First, we generate some data using the sar utility.
sar > sar.out
This generates a file containing this output:
Linux 3.10.0-229.11.1.el7.x86_64 (cerberus.digitalhermit.com) 09/08/2015 _x86_64_ (2 CPU)
12:00:01 AM CPU %user %nice %system %iowait %steal %idle
12:10:01 AM all 0.11 0.00 0.17 0.02 0.00 99.70
12:20:01 AM all 0.08 0.00 0.14 0.01 0.00 99.77
[...]
02:10:01 PM all 1.17 0.00 0.30 0.06 0.00 98.48
02:20:01 PM all 0.86 0.00 0.21 0.02 0.00 98.92
Average: all 0.16 0.00 0.12 0.03 0.00 99.70
There are many options to sar but these are beyond scope of this tutorial.

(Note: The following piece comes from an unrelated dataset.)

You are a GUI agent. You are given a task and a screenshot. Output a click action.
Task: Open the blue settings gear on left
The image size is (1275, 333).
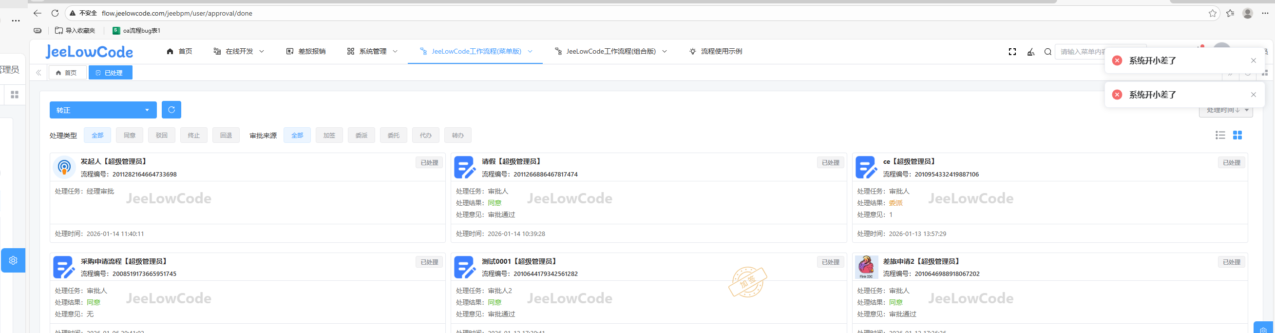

Now we can start constructing our R script. First is to load in a few libraries to handle dates and graphics. Check the resources section below for more information on these packages.
library(lubridate)
library(lattice)
Next, we wead the input into a raw file. This will facilitate dealing with the non-data lines later. The sar output from my machine contains three lines of header and a final line with averages.
sar_raw <- readLines("sar.out")
The first line of our input is useful to keep. So we pull into its own variable for later use. We use the strsplit() and unlist() functions to parse the character vector (a "string" in normal Linux parlance). We also use the %>% operator to chain inputs, much like the pipe (|) char does on the command line.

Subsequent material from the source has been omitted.